If you use add and remove from one end only, then select the stack. This stack in C ++, Stack in Java and C #. There are many algorithms using a stack data structure. The first that comes to my mind is a two-stack calculator. Numerical problems, such as the Towers of Hanoi, can be solved using the stack. But, probably, you will not use these algorithms in your game. However, gaming tools often perform data parsing, and parsers actively use stack data structures to ensure the right combination of pairs of elements. If you work with a wide range of AI types, then the stack data structure will be incredibly useful for a family of machines called pushdown automaton.

Queue family - first entered, first out.

If you add and remove only from both ends, then use either a queue or a two-way queue. In C ++, this is queue or deque . In Java, you can use Queue or Deque interfaces , both of which are implemented using LinkedList . In C #, there is a Queue class , but there is no built-in Deque. If you need important events to happen first, but otherwise everything happened in order, then select a priority queue. In C ++, this is the priority_queue , in Java it is the PriorityQueue . In C #, you need to implement it yourself.

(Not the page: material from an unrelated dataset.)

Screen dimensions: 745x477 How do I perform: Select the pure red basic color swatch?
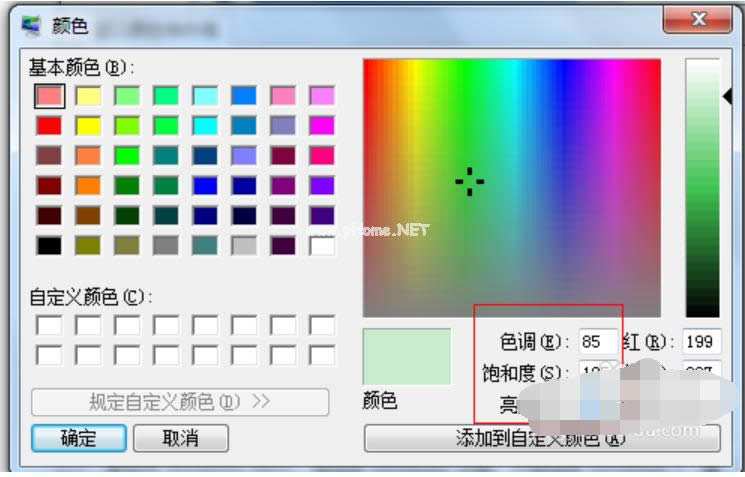click(48, 125)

Nonlinear structures - quick search.

If you create a stable group of elements, and basically perform an arbitrary search, then you should choose one of the nonlinear structures. Some of them store pairs of data, others contain separate data. Some of them are sorted in a useful way, others are ordered in a computer-friendly manner. If you try to create a list of all their combinations, you will have to write a separate article (or you can re-read the previous part).

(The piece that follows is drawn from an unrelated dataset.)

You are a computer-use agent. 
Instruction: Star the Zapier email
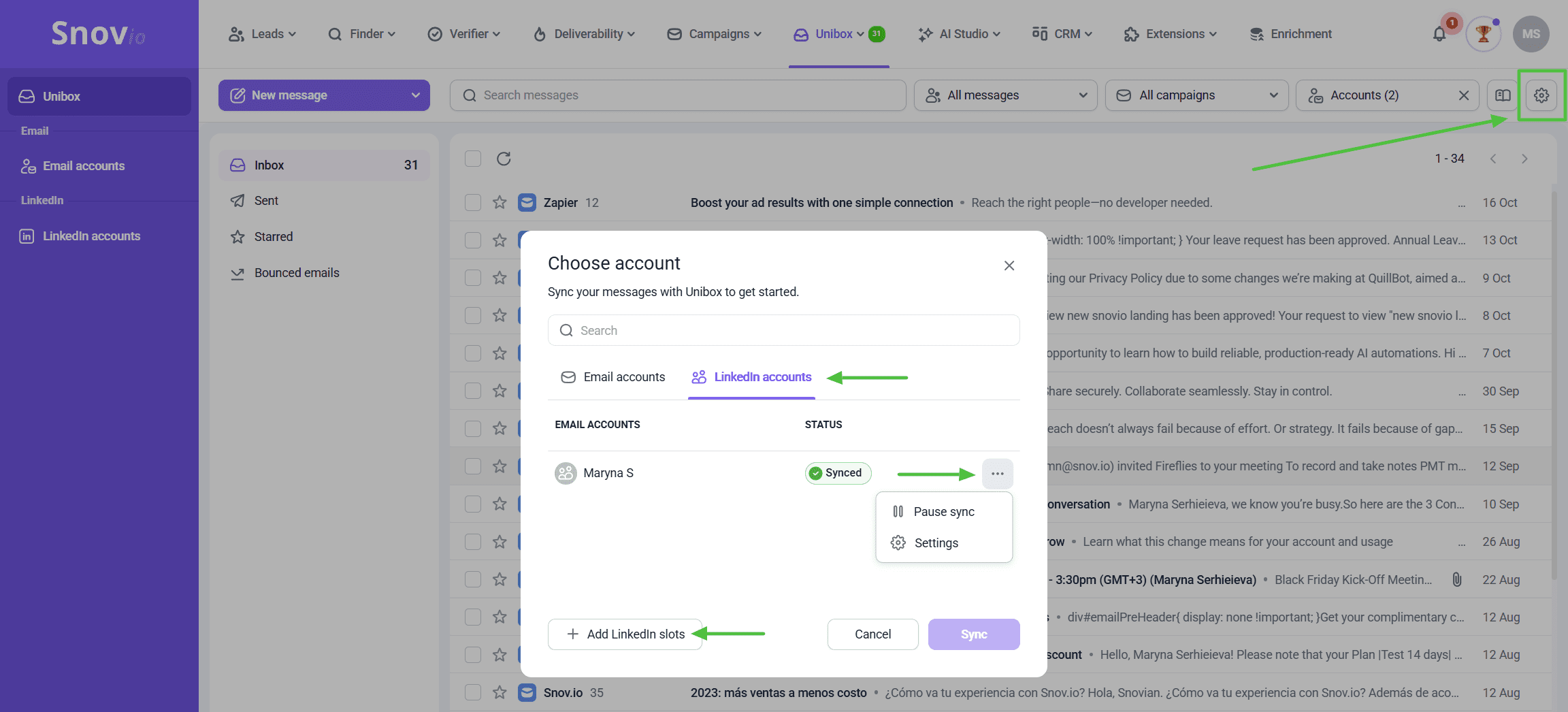[500, 203]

Linked list - frequent changes while maintaining order

If you often change the middle of the container, and you only need to bypass the list sequentially, then use the linked list. In C ++, it is called list . In Java and C #, this is LinkedList . A linked list is a great container for cases where the data is just coming in and must be kept in order, or when you need to periodically sort and move items.

Conclusion

Choosing the right data structure can greatly affect the speed of the algorithms. Understanding the basic data structures, their advantages and disadvantages, will help you in using the most efficient structure for any task. I recommend that you end up exploring them in detail. A complete study of these data structures in college in the specialty "Computer Science" usually takes several weeks. I hope you understand the basic data structures and will be able to choose the right one without a long college degree.

This concludes the article. Thanks for reading.